**TASK DETAILS**
Below are the records; copy each line in which "Choose" occurs.

**RECORDED DATA**

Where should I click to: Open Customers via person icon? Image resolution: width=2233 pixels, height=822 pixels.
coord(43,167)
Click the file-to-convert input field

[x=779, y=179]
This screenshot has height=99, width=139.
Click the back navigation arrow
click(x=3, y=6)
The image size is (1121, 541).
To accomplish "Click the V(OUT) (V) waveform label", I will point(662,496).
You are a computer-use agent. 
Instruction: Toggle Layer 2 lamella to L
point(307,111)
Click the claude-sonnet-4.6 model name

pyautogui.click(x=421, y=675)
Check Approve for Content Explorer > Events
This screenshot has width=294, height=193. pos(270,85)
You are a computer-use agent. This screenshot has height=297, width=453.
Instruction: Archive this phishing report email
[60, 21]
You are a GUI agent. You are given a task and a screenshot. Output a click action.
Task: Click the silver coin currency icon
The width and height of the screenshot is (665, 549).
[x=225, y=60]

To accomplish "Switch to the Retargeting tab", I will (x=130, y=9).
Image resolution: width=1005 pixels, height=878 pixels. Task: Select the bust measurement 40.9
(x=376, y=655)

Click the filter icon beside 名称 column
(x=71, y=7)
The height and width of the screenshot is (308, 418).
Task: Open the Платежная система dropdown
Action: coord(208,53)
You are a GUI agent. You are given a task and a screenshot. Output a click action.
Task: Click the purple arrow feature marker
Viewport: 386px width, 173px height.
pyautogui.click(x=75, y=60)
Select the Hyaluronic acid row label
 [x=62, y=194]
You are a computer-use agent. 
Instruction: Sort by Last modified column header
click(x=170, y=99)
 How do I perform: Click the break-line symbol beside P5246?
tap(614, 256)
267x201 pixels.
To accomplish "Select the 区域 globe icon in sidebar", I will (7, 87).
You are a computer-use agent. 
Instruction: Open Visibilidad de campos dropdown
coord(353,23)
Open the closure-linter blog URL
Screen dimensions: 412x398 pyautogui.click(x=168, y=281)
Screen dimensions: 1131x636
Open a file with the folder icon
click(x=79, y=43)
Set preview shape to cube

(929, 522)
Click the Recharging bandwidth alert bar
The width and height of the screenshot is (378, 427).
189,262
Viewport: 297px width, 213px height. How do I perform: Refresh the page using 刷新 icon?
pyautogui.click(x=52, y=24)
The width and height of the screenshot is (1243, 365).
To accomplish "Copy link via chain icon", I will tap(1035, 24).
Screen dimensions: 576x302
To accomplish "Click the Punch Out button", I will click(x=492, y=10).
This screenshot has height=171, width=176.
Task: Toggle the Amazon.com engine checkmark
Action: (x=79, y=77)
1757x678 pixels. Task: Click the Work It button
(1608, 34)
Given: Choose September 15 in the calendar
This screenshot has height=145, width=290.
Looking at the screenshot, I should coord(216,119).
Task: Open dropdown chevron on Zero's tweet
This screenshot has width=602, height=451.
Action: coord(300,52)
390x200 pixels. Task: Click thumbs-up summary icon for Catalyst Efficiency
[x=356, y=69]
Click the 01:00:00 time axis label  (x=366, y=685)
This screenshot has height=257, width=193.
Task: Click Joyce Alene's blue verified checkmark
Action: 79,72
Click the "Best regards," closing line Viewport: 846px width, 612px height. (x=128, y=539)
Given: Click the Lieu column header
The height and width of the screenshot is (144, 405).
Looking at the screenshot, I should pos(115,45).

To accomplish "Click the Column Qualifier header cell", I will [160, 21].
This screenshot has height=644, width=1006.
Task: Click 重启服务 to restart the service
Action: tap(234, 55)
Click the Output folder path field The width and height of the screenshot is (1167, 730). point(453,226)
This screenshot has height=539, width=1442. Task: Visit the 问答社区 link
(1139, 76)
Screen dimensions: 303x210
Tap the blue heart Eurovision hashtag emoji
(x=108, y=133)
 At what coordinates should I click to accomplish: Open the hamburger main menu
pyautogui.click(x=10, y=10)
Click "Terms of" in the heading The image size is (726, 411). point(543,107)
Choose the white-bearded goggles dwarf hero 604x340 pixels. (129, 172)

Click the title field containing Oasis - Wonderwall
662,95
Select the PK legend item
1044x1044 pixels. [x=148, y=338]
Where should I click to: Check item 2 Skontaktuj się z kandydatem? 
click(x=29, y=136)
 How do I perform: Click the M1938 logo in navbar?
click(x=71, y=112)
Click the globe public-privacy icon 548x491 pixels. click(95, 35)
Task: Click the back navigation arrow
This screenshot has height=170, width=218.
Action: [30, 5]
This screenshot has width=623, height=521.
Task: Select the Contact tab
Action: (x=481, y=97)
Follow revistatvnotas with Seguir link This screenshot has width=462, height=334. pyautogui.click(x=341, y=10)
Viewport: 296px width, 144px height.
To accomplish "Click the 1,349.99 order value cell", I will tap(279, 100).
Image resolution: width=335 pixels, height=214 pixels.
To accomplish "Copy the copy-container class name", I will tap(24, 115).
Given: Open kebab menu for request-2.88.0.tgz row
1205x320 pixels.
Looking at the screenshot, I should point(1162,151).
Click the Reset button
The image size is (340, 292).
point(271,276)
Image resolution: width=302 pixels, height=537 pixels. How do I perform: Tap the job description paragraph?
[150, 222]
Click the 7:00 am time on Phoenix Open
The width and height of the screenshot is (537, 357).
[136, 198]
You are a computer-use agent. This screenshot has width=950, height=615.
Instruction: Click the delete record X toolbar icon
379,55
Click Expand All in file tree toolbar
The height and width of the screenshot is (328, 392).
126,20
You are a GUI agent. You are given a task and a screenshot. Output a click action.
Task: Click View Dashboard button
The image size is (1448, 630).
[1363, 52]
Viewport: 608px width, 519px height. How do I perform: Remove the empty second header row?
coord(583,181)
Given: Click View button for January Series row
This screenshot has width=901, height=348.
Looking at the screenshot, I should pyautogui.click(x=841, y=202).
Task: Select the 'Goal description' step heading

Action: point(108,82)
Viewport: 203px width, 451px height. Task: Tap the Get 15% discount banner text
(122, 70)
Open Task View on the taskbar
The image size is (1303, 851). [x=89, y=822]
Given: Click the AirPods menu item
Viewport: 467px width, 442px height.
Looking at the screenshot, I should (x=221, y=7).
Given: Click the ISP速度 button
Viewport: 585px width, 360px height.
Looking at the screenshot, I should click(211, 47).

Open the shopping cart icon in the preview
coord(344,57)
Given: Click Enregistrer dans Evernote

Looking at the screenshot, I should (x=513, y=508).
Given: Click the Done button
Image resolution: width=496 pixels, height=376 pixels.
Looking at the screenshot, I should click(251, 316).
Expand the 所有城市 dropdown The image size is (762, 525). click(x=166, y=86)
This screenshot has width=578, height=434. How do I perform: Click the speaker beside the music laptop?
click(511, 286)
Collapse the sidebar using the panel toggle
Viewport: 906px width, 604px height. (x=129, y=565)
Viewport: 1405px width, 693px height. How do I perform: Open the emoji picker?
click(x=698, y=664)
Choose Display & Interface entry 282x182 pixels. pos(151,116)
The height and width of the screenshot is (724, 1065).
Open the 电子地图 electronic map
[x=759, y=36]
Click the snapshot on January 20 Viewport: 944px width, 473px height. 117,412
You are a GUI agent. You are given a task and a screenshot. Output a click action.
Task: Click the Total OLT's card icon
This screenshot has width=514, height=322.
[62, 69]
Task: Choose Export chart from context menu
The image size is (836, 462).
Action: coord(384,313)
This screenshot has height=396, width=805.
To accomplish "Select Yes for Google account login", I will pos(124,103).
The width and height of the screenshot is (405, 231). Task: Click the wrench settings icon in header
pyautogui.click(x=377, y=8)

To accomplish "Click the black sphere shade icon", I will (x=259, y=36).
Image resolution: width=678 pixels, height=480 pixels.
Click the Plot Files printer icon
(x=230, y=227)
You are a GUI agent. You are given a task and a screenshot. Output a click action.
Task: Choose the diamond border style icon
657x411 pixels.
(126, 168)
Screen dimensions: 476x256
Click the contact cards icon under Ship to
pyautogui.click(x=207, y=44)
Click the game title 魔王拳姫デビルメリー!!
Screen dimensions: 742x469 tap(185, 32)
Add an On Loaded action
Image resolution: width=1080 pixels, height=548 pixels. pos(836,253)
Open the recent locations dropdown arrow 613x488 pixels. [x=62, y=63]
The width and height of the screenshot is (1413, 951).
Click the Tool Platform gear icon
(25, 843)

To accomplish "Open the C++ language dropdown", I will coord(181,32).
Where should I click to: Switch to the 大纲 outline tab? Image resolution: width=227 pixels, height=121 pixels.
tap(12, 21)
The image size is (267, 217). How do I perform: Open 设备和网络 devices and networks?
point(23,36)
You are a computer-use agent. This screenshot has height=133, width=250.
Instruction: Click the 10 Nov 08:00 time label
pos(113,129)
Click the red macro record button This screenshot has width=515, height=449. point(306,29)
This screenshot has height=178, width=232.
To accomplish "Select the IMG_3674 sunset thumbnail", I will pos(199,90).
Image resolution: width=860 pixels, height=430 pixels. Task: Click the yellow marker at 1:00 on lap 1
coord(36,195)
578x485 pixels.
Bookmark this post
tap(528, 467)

**REPLY TO THE EXERCISE**
Given: Choose September 15 in the calendar
Choose the white-bearded goggles dwarf hero 604x340 pixels. (129, 172)
Choose Display & Interface entry 282x182 pixels. pos(151,116)
Task: Choose Export chart from context menu
Task: Choose the diamond border style icon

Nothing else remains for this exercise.